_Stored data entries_
————————

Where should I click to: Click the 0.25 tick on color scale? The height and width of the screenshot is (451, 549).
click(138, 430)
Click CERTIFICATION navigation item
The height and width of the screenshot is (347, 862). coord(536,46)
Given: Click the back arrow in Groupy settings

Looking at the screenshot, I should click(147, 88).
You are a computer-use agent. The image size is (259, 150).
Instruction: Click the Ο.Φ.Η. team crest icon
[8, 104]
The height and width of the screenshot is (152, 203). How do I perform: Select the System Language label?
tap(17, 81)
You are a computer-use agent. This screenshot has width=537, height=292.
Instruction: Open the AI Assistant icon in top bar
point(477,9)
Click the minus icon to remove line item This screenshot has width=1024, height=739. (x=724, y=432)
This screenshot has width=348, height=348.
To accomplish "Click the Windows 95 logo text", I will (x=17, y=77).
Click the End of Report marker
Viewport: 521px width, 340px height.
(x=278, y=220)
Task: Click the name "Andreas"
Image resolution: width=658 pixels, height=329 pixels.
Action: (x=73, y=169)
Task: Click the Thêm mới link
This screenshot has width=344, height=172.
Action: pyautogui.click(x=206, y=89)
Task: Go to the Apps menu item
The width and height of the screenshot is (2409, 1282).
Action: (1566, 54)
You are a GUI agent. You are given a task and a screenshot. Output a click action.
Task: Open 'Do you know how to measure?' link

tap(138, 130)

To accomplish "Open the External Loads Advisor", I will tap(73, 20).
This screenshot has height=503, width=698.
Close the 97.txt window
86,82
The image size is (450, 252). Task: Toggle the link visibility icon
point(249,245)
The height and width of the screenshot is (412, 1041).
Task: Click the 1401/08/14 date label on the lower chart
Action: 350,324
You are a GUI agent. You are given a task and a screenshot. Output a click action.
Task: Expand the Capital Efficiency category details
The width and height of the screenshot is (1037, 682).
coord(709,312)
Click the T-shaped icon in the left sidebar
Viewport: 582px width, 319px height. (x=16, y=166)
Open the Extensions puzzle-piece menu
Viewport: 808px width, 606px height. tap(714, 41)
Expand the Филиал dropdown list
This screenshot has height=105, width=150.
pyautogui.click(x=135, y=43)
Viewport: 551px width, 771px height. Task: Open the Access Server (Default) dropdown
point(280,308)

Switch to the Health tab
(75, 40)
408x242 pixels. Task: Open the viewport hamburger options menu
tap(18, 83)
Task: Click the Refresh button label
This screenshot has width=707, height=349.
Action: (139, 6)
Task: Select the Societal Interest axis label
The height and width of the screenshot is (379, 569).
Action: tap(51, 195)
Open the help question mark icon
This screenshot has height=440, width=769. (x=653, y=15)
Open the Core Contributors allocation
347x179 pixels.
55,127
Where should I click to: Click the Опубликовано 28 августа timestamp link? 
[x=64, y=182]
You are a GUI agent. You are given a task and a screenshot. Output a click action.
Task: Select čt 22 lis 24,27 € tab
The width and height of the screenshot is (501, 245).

————————

_Work item_
Exact copies of all the lines above are required.

_Solution for this problem_
Where should I click to: Click the 0.25 tick on color scale? The height and width of the screenshot is (451, 549).
click(138, 430)
Click CERTIFICATION navigation item
The height and width of the screenshot is (347, 862). coord(536,46)
Given: Click the back arrow in Groupy settings

Looking at the screenshot, I should click(147, 88).
You are a computer-use agent. The image size is (259, 150).
Instruction: Click the Ο.Φ.Η. team crest icon
[8, 104]
The height and width of the screenshot is (152, 203). How do I perform: Select the System Language label?
tap(17, 81)
You are a computer-use agent. This screenshot has width=537, height=292.
Instruction: Open the AI Assistant icon in top bar
point(477,9)
Click the minus icon to remove line item This screenshot has width=1024, height=739. (x=724, y=432)
This screenshot has width=348, height=348.
To accomplish "Click the Windows 95 logo text", I will (x=17, y=77).
Click the End of Report marker
Viewport: 521px width, 340px height.
(x=278, y=220)
Task: Click the name "Andreas"
Image resolution: width=658 pixels, height=329 pixels.
Action: (x=73, y=169)
Task: Click the Thêm mới link
This screenshot has width=344, height=172.
Action: pyautogui.click(x=206, y=89)
Task: Go to the Apps menu item
The width and height of the screenshot is (2409, 1282).
Action: (1566, 54)
You are a GUI agent. You are given a task and a screenshot. Output a click action.
Task: Open 'Do you know how to measure?' link

tap(138, 130)

To accomplish "Open the External Loads Advisor", I will tap(73, 20).
This screenshot has height=503, width=698.
Close the 97.txt window
86,82
The image size is (450, 252). Task: Toggle the link visibility icon
point(249,245)
The height and width of the screenshot is (412, 1041).
Task: Click the 1401/08/14 date label on the lower chart
Action: 350,324
You are a GUI agent. You are given a task and a screenshot. Output a click action.
Task: Expand the Capital Efficiency category details
The width and height of the screenshot is (1037, 682).
coord(709,312)
Click the T-shaped icon in the left sidebar
Viewport: 582px width, 319px height. (x=16, y=166)
Open the Extensions puzzle-piece menu
Viewport: 808px width, 606px height. tap(714, 41)
Expand the Филиал dropdown list
This screenshot has height=105, width=150.
pyautogui.click(x=135, y=43)
Viewport: 551px width, 771px height. Task: Open the Access Server (Default) dropdown
point(280,308)

Switch to the Health tab
(75, 40)
408x242 pixels. Task: Open the viewport hamburger options menu
tap(18, 83)
Task: Click the Refresh button label
This screenshot has width=707, height=349.
Action: (139, 6)
Task: Select the Societal Interest axis label
The height and width of the screenshot is (379, 569).
Action: tap(51, 195)
Open the help question mark icon
This screenshot has height=440, width=769. (x=653, y=15)
Open the Core Contributors allocation
347x179 pixels.
55,127
Where should I click to: Click the Опубликовано 28 августа timestamp link? 
[x=64, y=182]
You are a GUI agent. You are given a task and a screenshot. Output a click action.
Task: Select čt 22 lis 24,27 € tab
The width and height of the screenshot is (501, 245).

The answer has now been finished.